The block weighs 54.7542 tons.
So this is indeed a decent prize at $18,616 USD.
All you have to do to claim your prize is get it home.
Edit: corrected to a less whelming but still difficult to transport prize thanks to chiliedogg.
My immediate response was to do the same calc. But using SI units, because I don't live in Myanmar or the USA.
I figure that it's a cube, and judging by the size of the lucky winner, I would guess that the sides are 1.5m. 3.375m3 at 19.254 g/cm3 is roughly 65 tons. According to https://www.metal.com/Tungsten/202212260004 tungsten bars are trading for 49USD/kg. IDK where you got 340 USD/ton, but we seem to differ.
65 tons at 49 USD/kg is 3'185'000 USD.
I'd say that a solid homogeneous of tungsten should probably fetch a fair bit more than my price. Casting a cube like that is not going to be easy. Tungsten is rather reactive in the molten form, and has to be kept from air. Just alone keeping 65 tons of molten tungsten under a protective layer of inergen gas is going to be challenging.
No idea why the difference in price. I checked again and it still shows $340/ton on a UK site, another shows $335/ton, some higher for powders or carbide, some way lower for scrap.

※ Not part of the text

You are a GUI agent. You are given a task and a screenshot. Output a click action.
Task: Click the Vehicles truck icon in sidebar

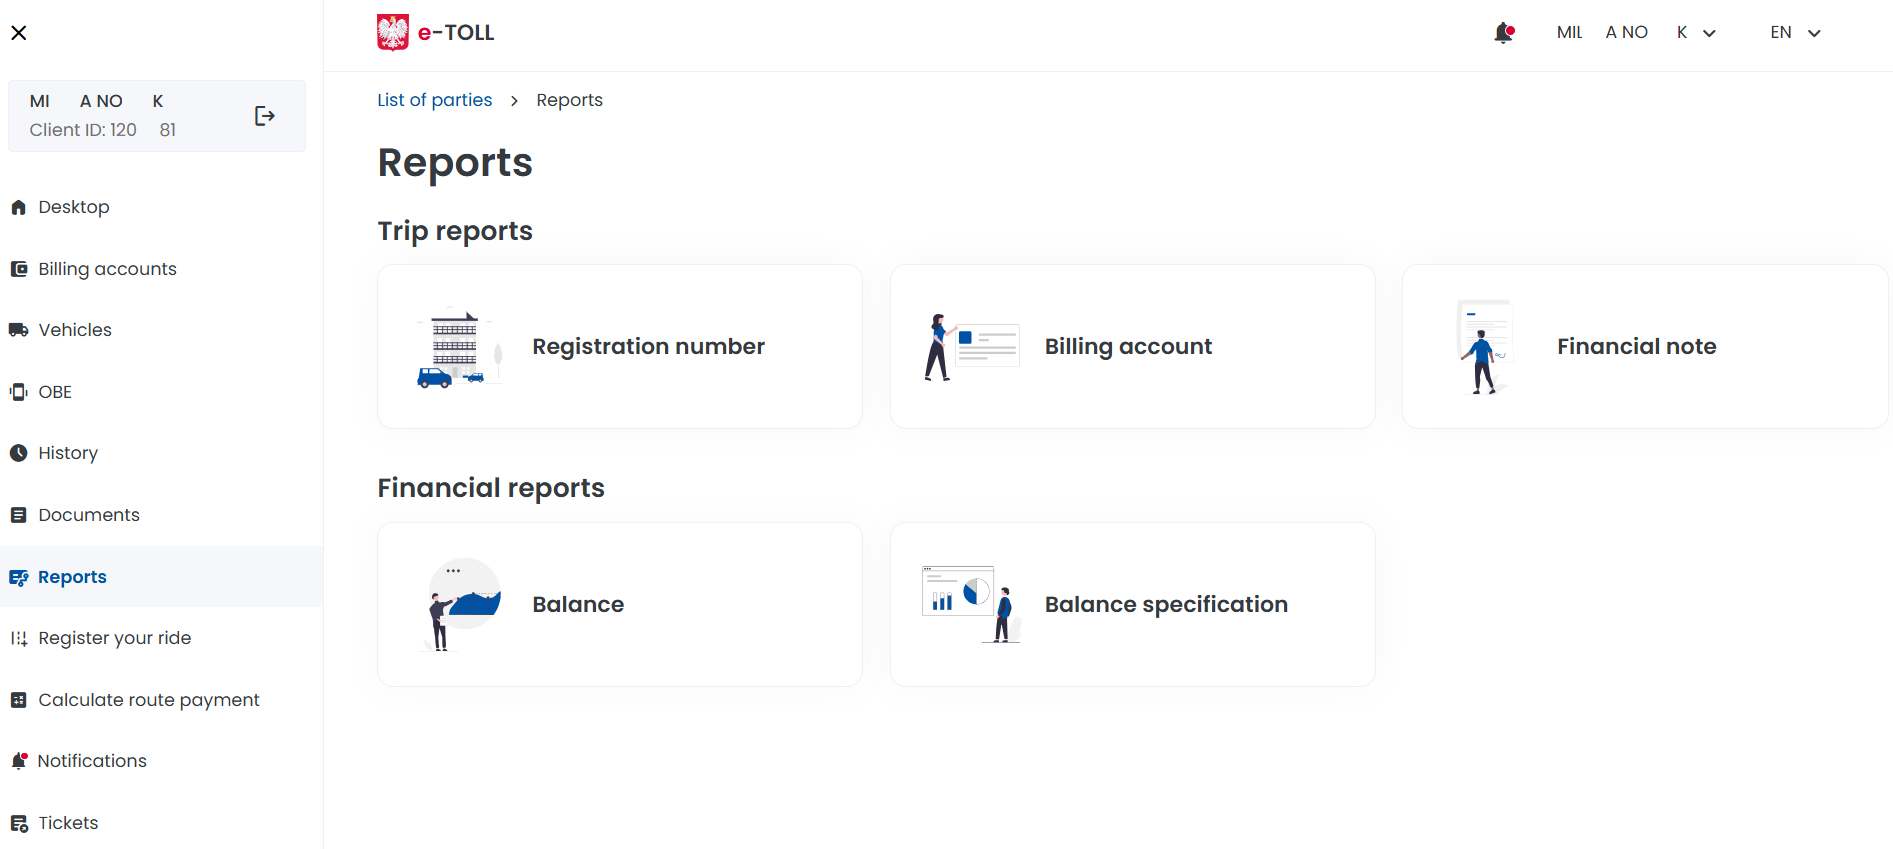pos(19,330)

God, I want to drop this thing from orbit on a populated city so much.
Edit: Just as a prank tho.
I like how there's so many comments about the value of the cube, and no two comments have the same value.
I mean if you get it in bulk it might be cheaper... but at the same time that would probably be really hard to make and take a major portion of the tungsten supply to make.
I only buy my tungsten cubes on black Friday, you're a sucker otherwise.
The cube is so heavy, it presses a hole into the floor.
Just imagine placing this in the front yard as an ornament and watching it sink into the ground from its weight.
Please deliver this to my moon base
I have a cube of tungsten at work that is 40mm x 40 mm, it is comedically heavy. This thing would be nuts.
I have a cube
That is 40mm x 40mm
Throw it in the water! I want to se what happens!
It sinks.
Tungsten isn't reactive with water, it's not an alkali metal.
Sodium, lithium, potassium etc (alkali metals) would react violently with water though.
A frankium cube that big would be neat. Only downside is, that half of it is decayed after like 7 Minutes(if I remember correctly)
Just to be a troublemaker, everyone is assuming this a solid cube, but what if it was something like 1/4 inch tungsten plates and hollow in the middle?
What would it weigh? Would it float in water?
But property is theft, so now you are under arrest
I need tungsten to live!
All I can think of, sorry.
I just looked it up; assuming that thing's about 5ft³, that thing is worth like $54,000. Granted, you're going to need somebody to come haul it off, but at 10.66k per cubic foot, I'd say it's not a bad prize.
I see why he's smiling
Why the heck are you giving an llm a math problem?